Reproduce literalmente el fragmento del texto sobre la muerte del fiscal Nisman que va desde "Antes de su" hasta "en la cabeza.".

**Documento:**
+ + + + +

Exactamente cuatro días después de enunciar cargos contra la presidenta argentina, y de anticipar que podría ser víctima de la maledicencia alentada por el gobierno, o de un asesinato, Nisman apareció muerto en el baño de su apartamento de Buenos Aires. El ministerio de Seguridad de Argentina dijo que junto a su cuerpo había sido hallado un revólver calibre 22, y un casquillo de bala.
Nisman estaba custodiado por 10 guardaespaldas, pero los guardaespaldas solo se limitan a cuidar las espaldas de las personas que deben proteger. Entre sus tareas no figura evitar que se suiciden.
De todas maneras, en medio del fárrago de información y desinformación, algo queda claro: el extraordinario entusiasmo del fiscal Nisman por presentar pruebas que podrían haber puesto a la presidenta argentina y a varios de sus funcionarios ante los estrados de la justicia.  Bueno, es una figura del discurso. Como en el cuento de Kafka Ante la ley, las puertas de la ley están protegidas en la Argentina por guardianes, uno más poderoso que otro. Solo se puede acceder a ella en los momentos finales de la agonía.
Antes de su malogrado final, el fiscal Nisman se puso en contacto con Joaquín Morales Solá, un influyente columnista del periódico La Nación, para fijar una reunión.  Según dijo Morales, “El tono entusiasmado de su voz, y la promesa de una reunión en el futuro inmediato” sugerían que entre los planes de Nisman no figuraban meterse un balazo en la cabeza.
Una nota en The Financial Times insistía en el feroz entusiasmo del fiscal. Muchos argentinos, decía el periódico londinense, “tratan de entender por qué un fiscal, en el momento culminante de su carrera, tras pasar dos años reuniendo evidencia de manera esmerada, y cuando se disponía a explicar sus explosivos hallazgos ante el Congreso, decidió súbitamente cometer suicidio”.

+ + + + +

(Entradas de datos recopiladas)
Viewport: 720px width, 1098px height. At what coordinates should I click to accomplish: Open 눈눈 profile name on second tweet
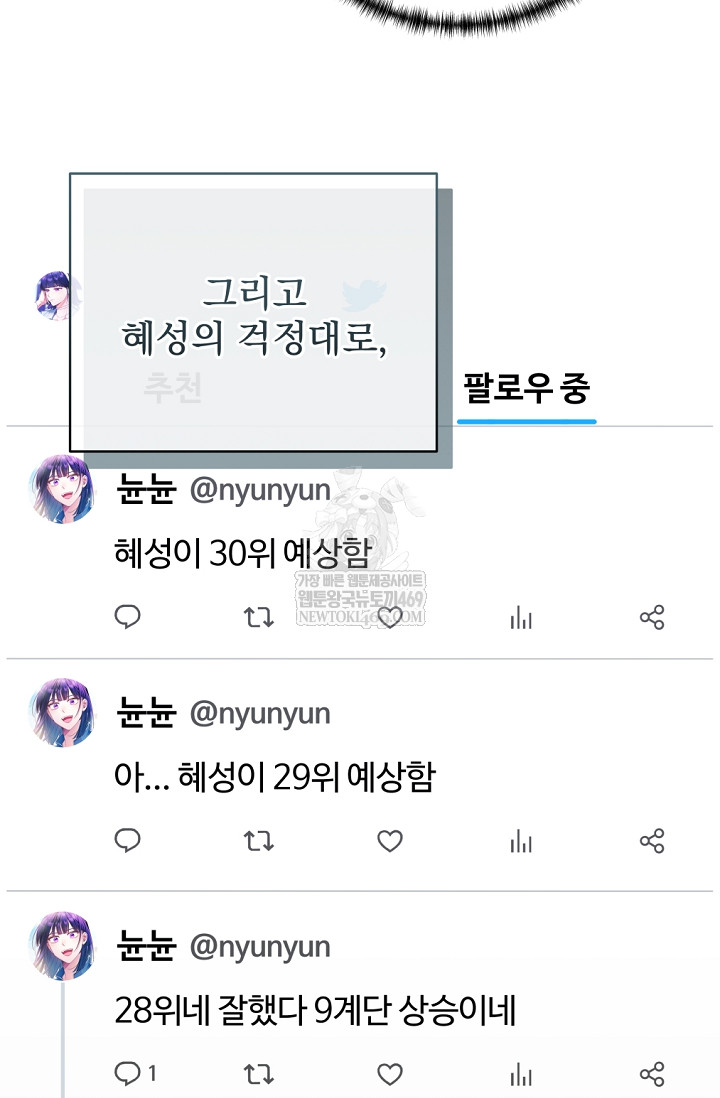[x=146, y=712]
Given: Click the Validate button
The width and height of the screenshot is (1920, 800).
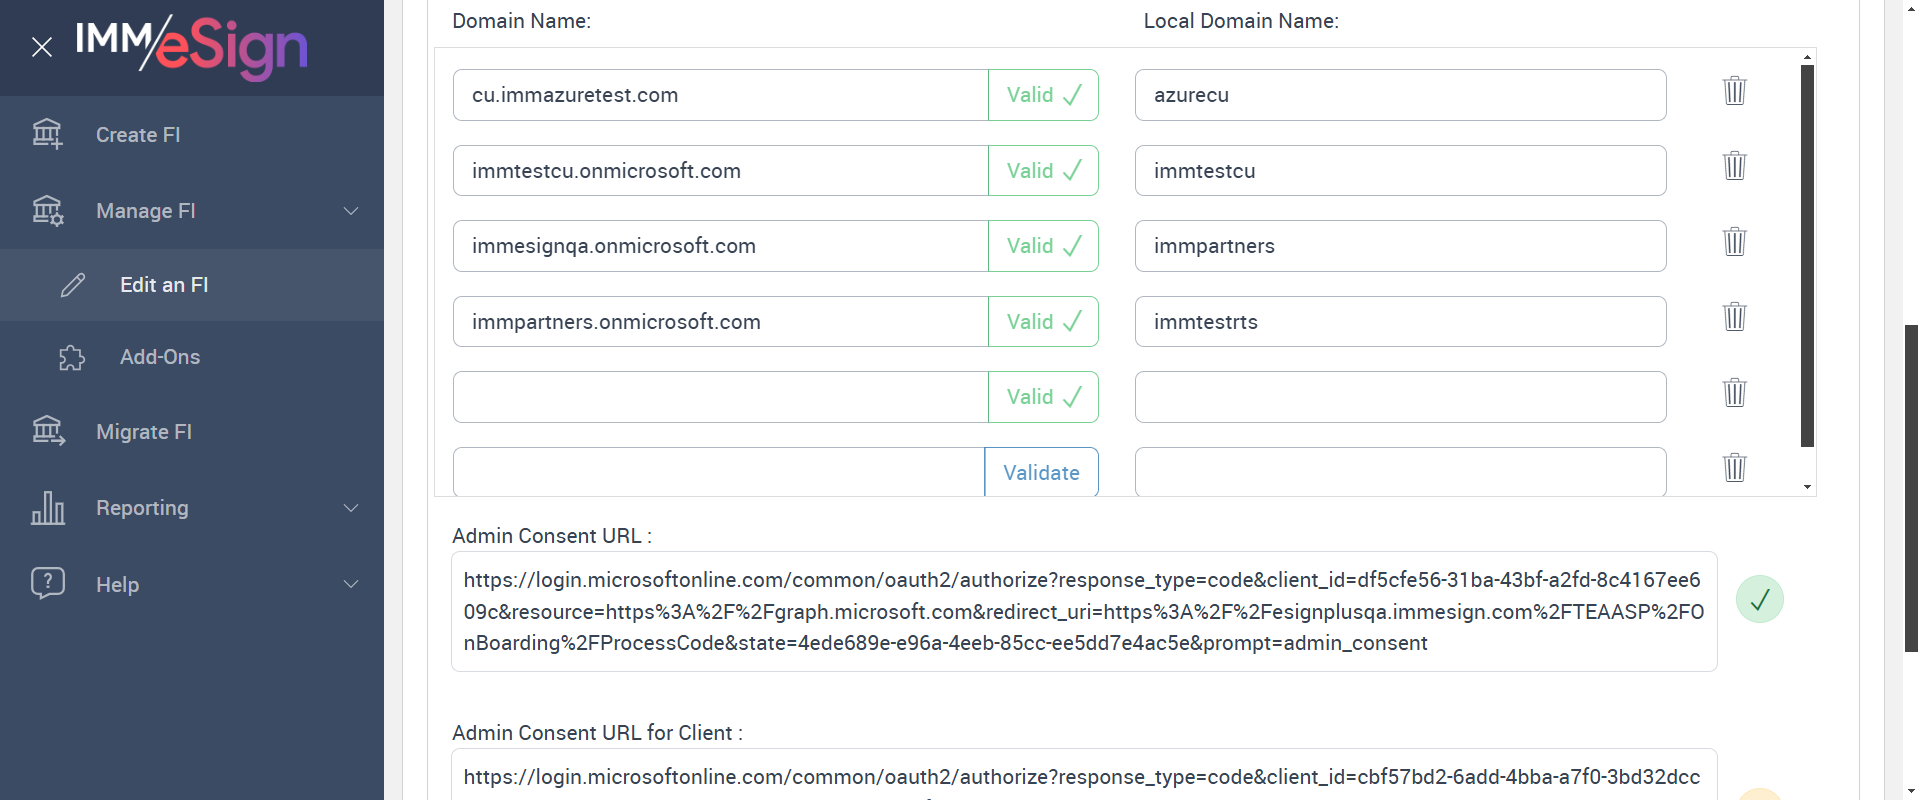Looking at the screenshot, I should click(x=1041, y=472).
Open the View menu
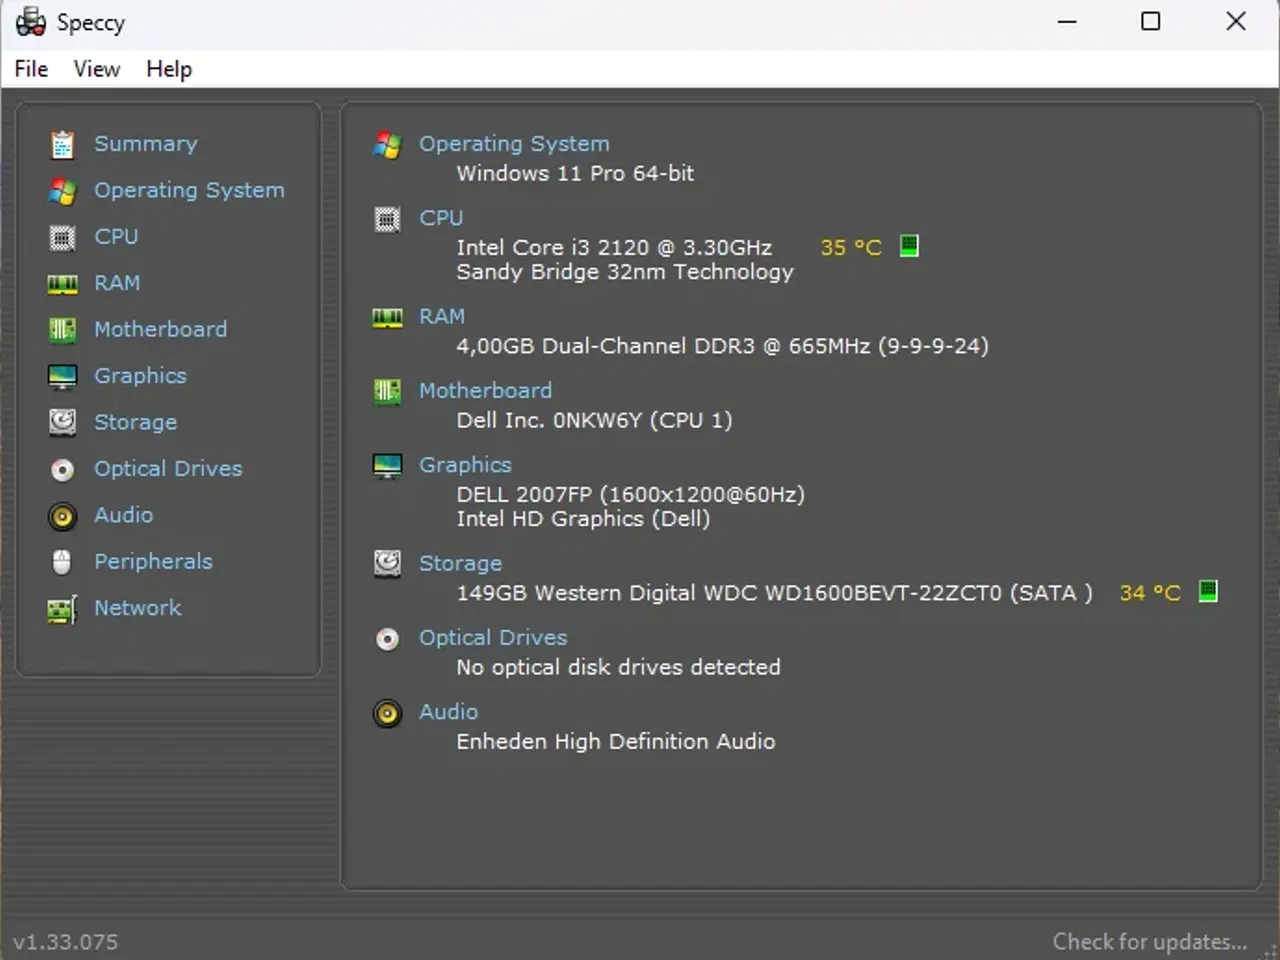 pyautogui.click(x=96, y=68)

+ + + + +

**Respuesta a continuación:**
Antes de su malogrado final, el fiscal Nisman se puso en contacto con Joaquín Morales Solá, un influyente columnista del periódico La Nación, para fijar una reunión.  Según dijo Morales, “El tono entusiasmado de su voz, y la promesa de una reunión en el futuro inmediato” sugerían que entre los planes de Nisman no figuraban meterse un balazo en la cabeza.